### [What is expected]
Render every line of the entries below as a JSON list of strings, with one string per line. Omit any blank lines.

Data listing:
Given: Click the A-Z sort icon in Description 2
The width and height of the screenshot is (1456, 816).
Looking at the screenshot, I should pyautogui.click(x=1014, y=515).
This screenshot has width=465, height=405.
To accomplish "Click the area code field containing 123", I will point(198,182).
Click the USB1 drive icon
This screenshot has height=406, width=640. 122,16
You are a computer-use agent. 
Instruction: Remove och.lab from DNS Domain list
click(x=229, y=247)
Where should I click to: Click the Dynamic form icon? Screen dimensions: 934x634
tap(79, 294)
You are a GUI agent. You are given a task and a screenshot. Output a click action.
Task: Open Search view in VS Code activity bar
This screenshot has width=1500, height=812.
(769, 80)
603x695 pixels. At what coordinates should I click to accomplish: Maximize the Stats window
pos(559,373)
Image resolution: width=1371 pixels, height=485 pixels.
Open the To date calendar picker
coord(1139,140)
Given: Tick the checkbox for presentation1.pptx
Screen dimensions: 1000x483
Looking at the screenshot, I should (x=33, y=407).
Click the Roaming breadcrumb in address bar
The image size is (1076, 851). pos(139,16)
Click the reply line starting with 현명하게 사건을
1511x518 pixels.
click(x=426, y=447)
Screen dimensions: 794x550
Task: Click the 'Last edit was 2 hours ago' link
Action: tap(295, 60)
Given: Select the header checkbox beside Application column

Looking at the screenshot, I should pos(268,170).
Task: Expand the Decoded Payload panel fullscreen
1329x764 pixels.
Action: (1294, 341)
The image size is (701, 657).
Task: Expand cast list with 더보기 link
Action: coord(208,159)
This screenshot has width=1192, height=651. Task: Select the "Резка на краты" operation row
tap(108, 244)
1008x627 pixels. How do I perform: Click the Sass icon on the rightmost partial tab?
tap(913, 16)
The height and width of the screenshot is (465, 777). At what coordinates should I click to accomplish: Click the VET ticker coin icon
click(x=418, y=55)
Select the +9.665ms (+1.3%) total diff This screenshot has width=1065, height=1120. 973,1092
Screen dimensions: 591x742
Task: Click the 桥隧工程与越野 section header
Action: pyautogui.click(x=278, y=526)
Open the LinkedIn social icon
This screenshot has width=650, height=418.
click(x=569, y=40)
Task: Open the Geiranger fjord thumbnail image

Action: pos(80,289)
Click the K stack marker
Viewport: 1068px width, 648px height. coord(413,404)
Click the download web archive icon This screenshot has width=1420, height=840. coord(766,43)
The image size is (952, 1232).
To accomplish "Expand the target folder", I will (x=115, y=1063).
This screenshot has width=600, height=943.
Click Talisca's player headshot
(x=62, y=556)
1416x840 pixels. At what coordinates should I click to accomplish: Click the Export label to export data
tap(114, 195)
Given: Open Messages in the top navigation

### [The solution]
[
  "Given: Click the A-Z sort icon in Description 2",
  "The width and height of the screenshot is (1456, 816).",
  "Looking at the screenshot, I should pyautogui.click(x=1014, y=515).",
  "This screenshot has width=465, height=405.",
  "To accomplish \"Click the area code field containing 123\", I will point(198,182).",
  "Click the USB1 drive icon",
  "This screenshot has height=406, width=640. 122,16",
  "You are a computer-use agent. ",
  "Instruction: Remove och.lab from DNS Domain list",
  "click(x=229, y=247)",
  "Where should I click to: Click the Dynamic form icon? Screen dimensions: 934x634",
  "tap(79, 294)",
  "You are a GUI agent. You are given a task and a screenshot. Output a click action.",
  "Task: Open Search view in VS Code activity bar",
  "This screenshot has width=1500, height=812.",
  "(769, 80)",
  "603x695 pixels. At what coordinates should I click to accomplish: Maximize the Stats window",
  "pos(559,373)",
  "Image resolution: width=1371 pixels, height=485 pixels.",
  "Open the To date calendar picker",
  "coord(1139,140)",
  "Given: Tick the checkbox for presentation1.pptx",
  "Screen dimensions: 1000x483",
  "Looking at the screenshot, I should (x=33, y=407).",
  "Click the Roaming breadcrumb in address bar",
  "The image size is (1076, 851). pos(139,16)",
  "Click the reply line starting with 현명하게 사건을",
  "1511x518 pixels.",
  "click(x=426, y=447)",
  "Screen dimensions: 794x550",
  "Task: Click the 'Last edit was 2 hours ago' link",
  "Action: tap(295, 60)",
  "Given: Select the header checkbox beside Application column",
  "Looking at the screenshot, I should pos(268,170).",
  "Task: Expand the Decoded Payload panel fullscreen",
  "1329x764 pixels.",
  "Action: (1294, 341)",
  "The image size is (701, 657).",
  "Task: Expand cast list with 더보기 link",
  "Action: coord(208,159)",
  "This screenshot has width=1192, height=651. Task: Select the \"Резка на краты\" operation row",
  "tap(108, 244)",
  "1008x627 pixels. How do I perform: Click the Sass icon on the rightmost partial tab?",
  "tap(913, 16)",
  "The height and width of the screenshot is (465, 777). At what coordinates should I click to accomplish: Click the VET ticker coin icon",
  "click(x=418, y=55)",
  "Select the +9.665ms (+1.3%) total diff This screenshot has width=1065, height=1120. 973,1092",
  "Screen dimensions: 591x742",
  "Task: Click the 桥隧工程与越野 section header",
  "Action: pyautogui.click(x=278, y=526)",
  "Open the LinkedIn social icon",
  "This screenshot has width=650, height=418.",
  "click(x=569, y=40)",
  "Task: Open the Geiranger fjord thumbnail image",
  "Action: pos(80,289)",
  "Click the K stack marker",
  "Viewport: 1068px width, 648px height. coord(413,404)",
  "Click the download web archive icon This screenshot has width=1420, height=840. coord(766,43)",
  "The image size is (952, 1232).",
  "To accomplish \"Expand the target folder\", I will (x=115, y=1063).",
  "This screenshot has width=600, height=943.",
  "Click Talisca's player headshot",
  "(x=62, y=556)",
  "1416x840 pixels. At what coordinates should I click to accomplish: Click the Export label to export data",
  "tap(114, 195)",
  "Given: Open Messages in the top navigation"
]